WORK TASK:
With the line containing "Pick the SQL dataset option" as the start and the line containing "Task: Open kam.yab111 username link" as the end, transcribe that span of the entries below exactly, including both.

Saved entries
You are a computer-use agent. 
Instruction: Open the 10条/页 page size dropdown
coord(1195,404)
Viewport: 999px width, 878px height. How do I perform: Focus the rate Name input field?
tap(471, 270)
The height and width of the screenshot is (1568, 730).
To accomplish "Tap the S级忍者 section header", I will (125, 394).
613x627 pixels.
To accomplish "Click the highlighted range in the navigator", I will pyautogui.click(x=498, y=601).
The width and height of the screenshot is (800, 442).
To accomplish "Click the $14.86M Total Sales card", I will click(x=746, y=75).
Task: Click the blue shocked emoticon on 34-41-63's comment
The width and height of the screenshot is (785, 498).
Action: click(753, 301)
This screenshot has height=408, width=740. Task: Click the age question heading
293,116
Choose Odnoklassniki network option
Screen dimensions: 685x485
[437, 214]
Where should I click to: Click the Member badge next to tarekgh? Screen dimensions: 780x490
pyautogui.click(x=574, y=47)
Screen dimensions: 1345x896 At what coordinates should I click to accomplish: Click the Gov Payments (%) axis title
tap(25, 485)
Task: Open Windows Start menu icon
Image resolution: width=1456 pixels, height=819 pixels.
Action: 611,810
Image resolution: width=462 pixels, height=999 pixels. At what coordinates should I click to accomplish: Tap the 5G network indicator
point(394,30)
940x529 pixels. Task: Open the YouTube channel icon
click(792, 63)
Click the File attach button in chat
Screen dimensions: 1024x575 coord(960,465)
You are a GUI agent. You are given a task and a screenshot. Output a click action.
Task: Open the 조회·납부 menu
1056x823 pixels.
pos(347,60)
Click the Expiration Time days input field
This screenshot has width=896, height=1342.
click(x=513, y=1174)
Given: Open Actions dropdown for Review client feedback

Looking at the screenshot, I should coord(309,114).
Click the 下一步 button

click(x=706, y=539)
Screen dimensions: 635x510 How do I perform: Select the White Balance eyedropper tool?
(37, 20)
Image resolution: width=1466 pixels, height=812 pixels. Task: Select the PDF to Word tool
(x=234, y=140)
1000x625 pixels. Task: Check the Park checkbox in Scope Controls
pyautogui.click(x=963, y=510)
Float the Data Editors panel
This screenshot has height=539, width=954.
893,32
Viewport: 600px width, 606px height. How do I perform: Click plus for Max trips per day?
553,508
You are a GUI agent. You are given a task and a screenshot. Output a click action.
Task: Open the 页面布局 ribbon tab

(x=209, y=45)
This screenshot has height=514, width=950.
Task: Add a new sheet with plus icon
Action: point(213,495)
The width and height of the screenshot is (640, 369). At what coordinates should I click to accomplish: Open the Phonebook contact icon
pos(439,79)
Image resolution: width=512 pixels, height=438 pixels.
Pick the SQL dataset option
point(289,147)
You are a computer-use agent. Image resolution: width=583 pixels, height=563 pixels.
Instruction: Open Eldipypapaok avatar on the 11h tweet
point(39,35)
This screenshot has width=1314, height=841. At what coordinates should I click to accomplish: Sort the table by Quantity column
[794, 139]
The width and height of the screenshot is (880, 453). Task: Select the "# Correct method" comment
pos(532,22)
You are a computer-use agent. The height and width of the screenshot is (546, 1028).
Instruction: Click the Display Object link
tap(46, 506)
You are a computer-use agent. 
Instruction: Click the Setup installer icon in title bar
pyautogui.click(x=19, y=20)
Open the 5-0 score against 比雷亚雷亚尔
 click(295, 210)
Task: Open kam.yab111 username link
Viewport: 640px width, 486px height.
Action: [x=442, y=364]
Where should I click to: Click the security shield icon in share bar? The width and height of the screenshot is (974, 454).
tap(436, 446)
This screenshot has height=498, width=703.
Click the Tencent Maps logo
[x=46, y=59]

RESPONSE BOX:
Pick the SQL dataset option
point(289,147)
You are a computer-use agent. Image resolution: width=583 pixels, height=563 pixels.
Instruction: Open Eldipypapaok avatar on the 11h tweet
point(39,35)
This screenshot has width=1314, height=841. At what coordinates should I click to accomplish: Sort the table by Quantity column
[794, 139]
The width and height of the screenshot is (880, 453). Task: Select the "# Correct method" comment
pos(532,22)
You are a computer-use agent. The height and width of the screenshot is (546, 1028).
Instruction: Click the Display Object link
tap(46, 506)
You are a computer-use agent. 
Instruction: Click the Setup installer icon in title bar
pyautogui.click(x=19, y=20)
Open the 5-0 score against 比雷亚雷亚尔
 click(295, 210)
Task: Open kam.yab111 username link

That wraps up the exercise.